§ **DATASET RECORDS**:
--------------------------------------------------

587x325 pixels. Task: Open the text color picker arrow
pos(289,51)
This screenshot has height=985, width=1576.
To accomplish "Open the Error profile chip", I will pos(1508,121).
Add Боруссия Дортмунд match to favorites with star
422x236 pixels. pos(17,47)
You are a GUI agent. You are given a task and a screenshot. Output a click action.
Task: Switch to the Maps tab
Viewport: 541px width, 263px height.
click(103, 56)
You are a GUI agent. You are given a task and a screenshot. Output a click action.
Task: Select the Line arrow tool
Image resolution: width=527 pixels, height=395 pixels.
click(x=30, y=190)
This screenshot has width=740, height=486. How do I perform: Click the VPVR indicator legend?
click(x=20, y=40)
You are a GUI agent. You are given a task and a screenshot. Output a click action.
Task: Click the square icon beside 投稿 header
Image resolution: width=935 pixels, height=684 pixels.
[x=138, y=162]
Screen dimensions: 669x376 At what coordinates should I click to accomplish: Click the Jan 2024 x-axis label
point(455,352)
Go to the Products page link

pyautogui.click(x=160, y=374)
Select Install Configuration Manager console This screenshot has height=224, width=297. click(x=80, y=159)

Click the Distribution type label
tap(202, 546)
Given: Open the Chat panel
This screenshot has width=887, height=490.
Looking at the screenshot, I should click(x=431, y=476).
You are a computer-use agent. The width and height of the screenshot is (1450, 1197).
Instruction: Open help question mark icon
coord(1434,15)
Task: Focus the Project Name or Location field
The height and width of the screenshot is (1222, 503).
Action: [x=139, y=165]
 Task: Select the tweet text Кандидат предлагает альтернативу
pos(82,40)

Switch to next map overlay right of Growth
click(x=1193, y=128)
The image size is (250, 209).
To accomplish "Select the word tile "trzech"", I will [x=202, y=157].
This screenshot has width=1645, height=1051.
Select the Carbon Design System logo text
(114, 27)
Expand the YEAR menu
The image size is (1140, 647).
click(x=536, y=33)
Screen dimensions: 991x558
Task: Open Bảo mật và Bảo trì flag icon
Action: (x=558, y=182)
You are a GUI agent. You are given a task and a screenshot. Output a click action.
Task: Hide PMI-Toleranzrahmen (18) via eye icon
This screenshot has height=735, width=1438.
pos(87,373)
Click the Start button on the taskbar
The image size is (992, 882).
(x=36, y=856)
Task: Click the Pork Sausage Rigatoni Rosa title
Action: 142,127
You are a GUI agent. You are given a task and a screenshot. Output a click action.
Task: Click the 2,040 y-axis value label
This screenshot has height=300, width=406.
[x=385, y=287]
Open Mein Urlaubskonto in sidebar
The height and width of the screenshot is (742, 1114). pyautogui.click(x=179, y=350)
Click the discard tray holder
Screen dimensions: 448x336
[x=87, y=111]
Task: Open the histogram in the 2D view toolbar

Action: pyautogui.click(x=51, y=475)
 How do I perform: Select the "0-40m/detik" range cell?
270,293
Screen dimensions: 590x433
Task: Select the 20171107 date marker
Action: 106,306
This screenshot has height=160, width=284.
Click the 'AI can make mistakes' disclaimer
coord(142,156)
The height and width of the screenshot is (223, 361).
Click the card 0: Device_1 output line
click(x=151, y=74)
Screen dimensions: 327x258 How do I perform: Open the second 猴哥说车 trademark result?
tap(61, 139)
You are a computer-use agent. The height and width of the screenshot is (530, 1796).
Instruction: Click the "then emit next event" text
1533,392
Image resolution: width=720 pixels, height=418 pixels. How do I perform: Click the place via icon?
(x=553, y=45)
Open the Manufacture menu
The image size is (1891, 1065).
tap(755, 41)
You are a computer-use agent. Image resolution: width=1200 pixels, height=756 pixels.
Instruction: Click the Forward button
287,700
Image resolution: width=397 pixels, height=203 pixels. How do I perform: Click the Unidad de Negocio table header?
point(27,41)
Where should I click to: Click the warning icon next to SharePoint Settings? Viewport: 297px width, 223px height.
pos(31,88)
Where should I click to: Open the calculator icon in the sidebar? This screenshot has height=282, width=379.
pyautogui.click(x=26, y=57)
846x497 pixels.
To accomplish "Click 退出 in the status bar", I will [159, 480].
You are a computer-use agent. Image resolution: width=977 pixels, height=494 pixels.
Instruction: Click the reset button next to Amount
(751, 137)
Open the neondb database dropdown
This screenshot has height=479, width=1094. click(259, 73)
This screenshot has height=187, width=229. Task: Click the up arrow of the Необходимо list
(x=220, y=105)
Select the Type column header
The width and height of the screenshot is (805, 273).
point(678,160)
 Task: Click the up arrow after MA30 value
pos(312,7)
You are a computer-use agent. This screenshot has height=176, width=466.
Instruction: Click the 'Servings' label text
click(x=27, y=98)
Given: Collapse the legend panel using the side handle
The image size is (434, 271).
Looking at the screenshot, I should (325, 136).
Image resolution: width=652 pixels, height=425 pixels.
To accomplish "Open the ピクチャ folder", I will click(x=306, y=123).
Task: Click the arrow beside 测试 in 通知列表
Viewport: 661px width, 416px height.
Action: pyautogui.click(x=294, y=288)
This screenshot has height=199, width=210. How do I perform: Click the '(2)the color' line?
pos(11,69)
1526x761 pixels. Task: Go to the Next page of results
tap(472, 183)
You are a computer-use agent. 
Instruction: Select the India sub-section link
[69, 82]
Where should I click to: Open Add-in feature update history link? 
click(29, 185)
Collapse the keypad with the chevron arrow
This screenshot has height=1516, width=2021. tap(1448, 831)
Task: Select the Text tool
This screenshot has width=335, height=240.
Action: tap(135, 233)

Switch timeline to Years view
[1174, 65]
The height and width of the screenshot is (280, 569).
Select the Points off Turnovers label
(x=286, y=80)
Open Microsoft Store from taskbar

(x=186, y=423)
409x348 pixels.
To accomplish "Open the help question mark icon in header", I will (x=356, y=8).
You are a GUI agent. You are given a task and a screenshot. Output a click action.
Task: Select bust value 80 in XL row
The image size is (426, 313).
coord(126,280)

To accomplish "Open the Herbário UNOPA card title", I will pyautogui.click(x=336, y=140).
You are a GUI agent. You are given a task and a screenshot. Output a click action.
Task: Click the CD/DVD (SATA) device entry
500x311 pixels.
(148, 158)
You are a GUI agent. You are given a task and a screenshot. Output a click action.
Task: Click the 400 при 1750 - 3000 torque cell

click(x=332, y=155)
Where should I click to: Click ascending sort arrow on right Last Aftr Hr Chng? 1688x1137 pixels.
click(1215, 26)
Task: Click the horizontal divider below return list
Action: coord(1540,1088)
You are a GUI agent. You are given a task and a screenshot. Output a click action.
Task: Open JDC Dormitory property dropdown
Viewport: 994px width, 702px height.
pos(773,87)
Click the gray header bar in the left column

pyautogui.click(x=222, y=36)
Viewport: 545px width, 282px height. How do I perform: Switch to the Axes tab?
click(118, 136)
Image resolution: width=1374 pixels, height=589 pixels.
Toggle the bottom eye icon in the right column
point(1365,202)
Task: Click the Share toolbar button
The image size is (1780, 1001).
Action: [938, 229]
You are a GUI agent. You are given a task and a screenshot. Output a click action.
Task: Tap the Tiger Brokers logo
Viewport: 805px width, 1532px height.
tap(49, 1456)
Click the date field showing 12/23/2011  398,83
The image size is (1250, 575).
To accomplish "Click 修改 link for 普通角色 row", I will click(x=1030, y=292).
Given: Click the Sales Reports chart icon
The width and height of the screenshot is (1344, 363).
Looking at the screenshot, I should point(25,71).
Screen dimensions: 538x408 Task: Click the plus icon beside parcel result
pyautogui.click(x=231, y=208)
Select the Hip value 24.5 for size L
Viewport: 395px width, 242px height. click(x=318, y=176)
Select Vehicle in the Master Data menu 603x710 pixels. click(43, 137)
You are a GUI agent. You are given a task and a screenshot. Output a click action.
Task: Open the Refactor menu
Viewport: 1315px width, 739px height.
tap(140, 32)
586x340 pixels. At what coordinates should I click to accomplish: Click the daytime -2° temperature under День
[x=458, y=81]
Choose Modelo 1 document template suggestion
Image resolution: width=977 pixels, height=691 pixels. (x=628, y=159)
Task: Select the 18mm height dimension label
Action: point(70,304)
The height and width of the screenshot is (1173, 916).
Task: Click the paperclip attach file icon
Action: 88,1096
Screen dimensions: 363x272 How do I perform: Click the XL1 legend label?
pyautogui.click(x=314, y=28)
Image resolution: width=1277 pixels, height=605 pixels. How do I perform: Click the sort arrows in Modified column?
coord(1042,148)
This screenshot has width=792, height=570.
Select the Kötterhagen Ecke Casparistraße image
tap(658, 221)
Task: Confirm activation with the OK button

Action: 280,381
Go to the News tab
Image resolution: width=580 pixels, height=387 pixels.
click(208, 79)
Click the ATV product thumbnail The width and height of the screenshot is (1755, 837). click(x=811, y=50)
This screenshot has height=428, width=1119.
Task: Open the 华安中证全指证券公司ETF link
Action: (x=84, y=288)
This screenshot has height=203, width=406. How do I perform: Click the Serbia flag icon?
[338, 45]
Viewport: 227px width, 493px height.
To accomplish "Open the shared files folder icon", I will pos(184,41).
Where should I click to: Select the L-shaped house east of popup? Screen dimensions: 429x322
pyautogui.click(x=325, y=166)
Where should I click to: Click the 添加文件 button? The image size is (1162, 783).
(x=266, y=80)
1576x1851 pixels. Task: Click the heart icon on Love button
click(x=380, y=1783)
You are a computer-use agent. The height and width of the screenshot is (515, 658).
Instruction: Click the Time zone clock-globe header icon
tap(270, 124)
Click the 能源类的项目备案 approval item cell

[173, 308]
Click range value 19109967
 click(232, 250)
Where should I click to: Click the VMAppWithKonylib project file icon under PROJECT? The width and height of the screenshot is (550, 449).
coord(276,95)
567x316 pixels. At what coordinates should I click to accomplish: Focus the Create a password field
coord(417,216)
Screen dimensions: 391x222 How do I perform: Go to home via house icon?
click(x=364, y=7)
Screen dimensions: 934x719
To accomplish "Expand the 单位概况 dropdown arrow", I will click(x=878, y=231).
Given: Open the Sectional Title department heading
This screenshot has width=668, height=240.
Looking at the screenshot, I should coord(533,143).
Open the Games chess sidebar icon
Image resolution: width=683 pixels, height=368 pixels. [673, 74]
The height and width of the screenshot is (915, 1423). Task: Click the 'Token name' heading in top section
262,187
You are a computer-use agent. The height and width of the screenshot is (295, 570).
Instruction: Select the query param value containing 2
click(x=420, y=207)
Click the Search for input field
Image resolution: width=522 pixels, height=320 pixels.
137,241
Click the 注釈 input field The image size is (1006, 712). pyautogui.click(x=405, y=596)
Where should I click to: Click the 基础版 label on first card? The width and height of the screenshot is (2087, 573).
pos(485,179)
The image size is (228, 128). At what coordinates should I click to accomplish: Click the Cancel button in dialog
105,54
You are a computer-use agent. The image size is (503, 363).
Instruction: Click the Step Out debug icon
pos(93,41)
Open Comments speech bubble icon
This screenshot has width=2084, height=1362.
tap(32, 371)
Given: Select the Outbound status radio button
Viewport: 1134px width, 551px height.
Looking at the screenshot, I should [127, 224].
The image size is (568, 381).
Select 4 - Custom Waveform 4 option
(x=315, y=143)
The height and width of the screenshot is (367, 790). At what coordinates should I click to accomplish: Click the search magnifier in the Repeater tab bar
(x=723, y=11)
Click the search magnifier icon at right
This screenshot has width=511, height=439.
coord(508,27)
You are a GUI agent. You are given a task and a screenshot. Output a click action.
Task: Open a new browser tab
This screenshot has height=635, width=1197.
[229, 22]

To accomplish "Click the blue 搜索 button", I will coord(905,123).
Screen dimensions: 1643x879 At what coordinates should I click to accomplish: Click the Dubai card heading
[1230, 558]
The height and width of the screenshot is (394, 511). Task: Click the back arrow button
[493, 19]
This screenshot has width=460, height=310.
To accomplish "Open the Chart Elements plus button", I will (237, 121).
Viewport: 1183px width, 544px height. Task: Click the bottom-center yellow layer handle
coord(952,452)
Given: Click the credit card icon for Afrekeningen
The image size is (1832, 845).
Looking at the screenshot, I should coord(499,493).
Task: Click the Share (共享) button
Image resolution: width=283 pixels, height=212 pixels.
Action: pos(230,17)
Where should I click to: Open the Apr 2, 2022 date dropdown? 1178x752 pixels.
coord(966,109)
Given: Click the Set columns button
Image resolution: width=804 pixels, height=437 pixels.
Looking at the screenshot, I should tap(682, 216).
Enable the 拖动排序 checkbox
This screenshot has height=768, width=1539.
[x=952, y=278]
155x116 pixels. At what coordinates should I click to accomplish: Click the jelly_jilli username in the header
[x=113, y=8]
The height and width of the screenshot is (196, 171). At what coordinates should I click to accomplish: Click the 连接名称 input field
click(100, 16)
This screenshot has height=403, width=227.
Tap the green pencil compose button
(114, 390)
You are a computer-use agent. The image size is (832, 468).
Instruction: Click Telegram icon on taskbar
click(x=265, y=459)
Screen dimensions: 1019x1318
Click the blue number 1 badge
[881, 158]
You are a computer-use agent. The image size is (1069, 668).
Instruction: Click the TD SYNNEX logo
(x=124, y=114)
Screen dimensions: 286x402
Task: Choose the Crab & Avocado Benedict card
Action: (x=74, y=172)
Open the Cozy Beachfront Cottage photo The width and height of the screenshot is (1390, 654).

--------------------------------------------------

§ **PROBLEM DETAILS**:
Copy out the records from the line containing "Go to the News tab" to the line containing "pos(485,179)", both of those lines included, and nothing else.

§ **REPLY TO THE TASK**:
Go to the News tab
Image resolution: width=580 pixels, height=387 pixels.
click(208, 79)
Click the ATV product thumbnail The width and height of the screenshot is (1755, 837). click(x=811, y=50)
This screenshot has height=428, width=1119.
Task: Open the 华安中证全指证券公司ETF link
Action: (x=84, y=288)
This screenshot has height=203, width=406. How do I perform: Click the Serbia flag icon?
[338, 45]
Viewport: 227px width, 493px height.
To accomplish "Open the shared files folder icon", I will pos(184,41).
Where should I click to: Select the L-shaped house east of popup? Screen dimensions: 429x322
pyautogui.click(x=325, y=166)
Where should I click to: Click the 添加文件 button? The image size is (1162, 783).
(x=266, y=80)
1576x1851 pixels. Task: Click the heart icon on Love button
click(x=380, y=1783)
You are a computer-use agent. The height and width of the screenshot is (515, 658).
Instruction: Click the Time zone clock-globe header icon
tap(270, 124)
Click the 能源类的项目备案 approval item cell

[173, 308]
Click range value 19109967
 click(232, 250)
Where should I click to: Click the VMAppWithKonylib project file icon under PROJECT? The width and height of the screenshot is (550, 449).
coord(276,95)
567x316 pixels. At what coordinates should I click to accomplish: Focus the Create a password field
coord(417,216)
Screen dimensions: 391x222 How do I perform: Go to home via house icon?
click(x=364, y=7)
Screen dimensions: 934x719
To accomplish "Expand the 单位概况 dropdown arrow", I will click(x=878, y=231).
Given: Open the Sectional Title department heading
This screenshot has width=668, height=240.
Looking at the screenshot, I should coord(533,143).
Open the Games chess sidebar icon
Image resolution: width=683 pixels, height=368 pixels. [673, 74]
The height and width of the screenshot is (915, 1423). Task: Click the 'Token name' heading in top section
262,187
You are a computer-use agent. The height and width of the screenshot is (295, 570).
Instruction: Select the query param value containing 2
click(x=420, y=207)
Click the Search for input field
Image resolution: width=522 pixels, height=320 pixels.
137,241
Click the 注釈 input field The image size is (1006, 712). pyautogui.click(x=405, y=596)
Where should I click to: Click the 基础版 label on first card? The width and height of the screenshot is (2087, 573).
pos(485,179)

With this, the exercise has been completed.